━━━━━ Supplied records

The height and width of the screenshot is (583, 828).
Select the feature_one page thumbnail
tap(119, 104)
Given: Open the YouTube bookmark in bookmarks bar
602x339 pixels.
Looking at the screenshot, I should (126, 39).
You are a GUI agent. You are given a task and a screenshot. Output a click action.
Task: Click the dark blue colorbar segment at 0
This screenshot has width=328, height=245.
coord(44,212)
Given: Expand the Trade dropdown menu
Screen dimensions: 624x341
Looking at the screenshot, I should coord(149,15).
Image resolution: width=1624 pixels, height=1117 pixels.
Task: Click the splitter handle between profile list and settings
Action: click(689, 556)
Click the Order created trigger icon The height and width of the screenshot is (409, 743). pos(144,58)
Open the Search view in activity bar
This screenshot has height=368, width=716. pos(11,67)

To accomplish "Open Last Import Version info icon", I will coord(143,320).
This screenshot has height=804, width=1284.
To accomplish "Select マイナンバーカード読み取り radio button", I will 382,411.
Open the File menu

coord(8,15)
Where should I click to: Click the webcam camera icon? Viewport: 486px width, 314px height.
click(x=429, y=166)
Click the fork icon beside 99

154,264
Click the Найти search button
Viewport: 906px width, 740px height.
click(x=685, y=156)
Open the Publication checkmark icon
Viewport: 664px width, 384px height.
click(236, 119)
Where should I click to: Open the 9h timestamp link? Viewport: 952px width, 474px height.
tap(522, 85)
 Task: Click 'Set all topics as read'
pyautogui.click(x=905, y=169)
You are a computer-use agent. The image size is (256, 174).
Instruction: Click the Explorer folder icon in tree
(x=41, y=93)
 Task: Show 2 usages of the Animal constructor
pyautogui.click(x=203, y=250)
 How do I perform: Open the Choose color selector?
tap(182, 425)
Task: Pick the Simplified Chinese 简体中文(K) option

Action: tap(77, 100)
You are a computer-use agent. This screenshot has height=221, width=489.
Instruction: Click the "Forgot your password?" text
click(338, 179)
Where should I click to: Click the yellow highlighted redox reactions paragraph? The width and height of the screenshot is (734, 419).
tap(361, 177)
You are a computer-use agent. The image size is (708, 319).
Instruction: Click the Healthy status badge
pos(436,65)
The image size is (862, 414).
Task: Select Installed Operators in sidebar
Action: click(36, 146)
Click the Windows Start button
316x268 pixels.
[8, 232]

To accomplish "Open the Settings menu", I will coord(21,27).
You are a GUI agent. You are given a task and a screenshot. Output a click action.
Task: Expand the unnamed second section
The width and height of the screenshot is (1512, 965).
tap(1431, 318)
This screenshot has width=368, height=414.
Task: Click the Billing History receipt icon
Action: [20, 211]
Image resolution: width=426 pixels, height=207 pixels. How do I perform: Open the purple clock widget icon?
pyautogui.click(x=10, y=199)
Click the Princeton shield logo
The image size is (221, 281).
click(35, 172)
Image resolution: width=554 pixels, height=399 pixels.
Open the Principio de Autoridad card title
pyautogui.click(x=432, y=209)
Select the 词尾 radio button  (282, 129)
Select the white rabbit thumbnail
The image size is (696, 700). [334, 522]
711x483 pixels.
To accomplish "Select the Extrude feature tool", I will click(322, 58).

━━━━━━━━━━

What the task asks: Among the records above, extract exactly the lines from the line with "Given: Open the" to the line with "Given: Expand the Trade dropdown menu", both lines included, and leave out the rest.

Solution to the problem:
Given: Open the YouTube bookmark in bookmarks bar
602x339 pixels.
Looking at the screenshot, I should (126, 39).
You are a GUI agent. You are given a task and a screenshot. Output a click action.
Task: Click the dark blue colorbar segment at 0
This screenshot has width=328, height=245.
coord(44,212)
Given: Expand the Trade dropdown menu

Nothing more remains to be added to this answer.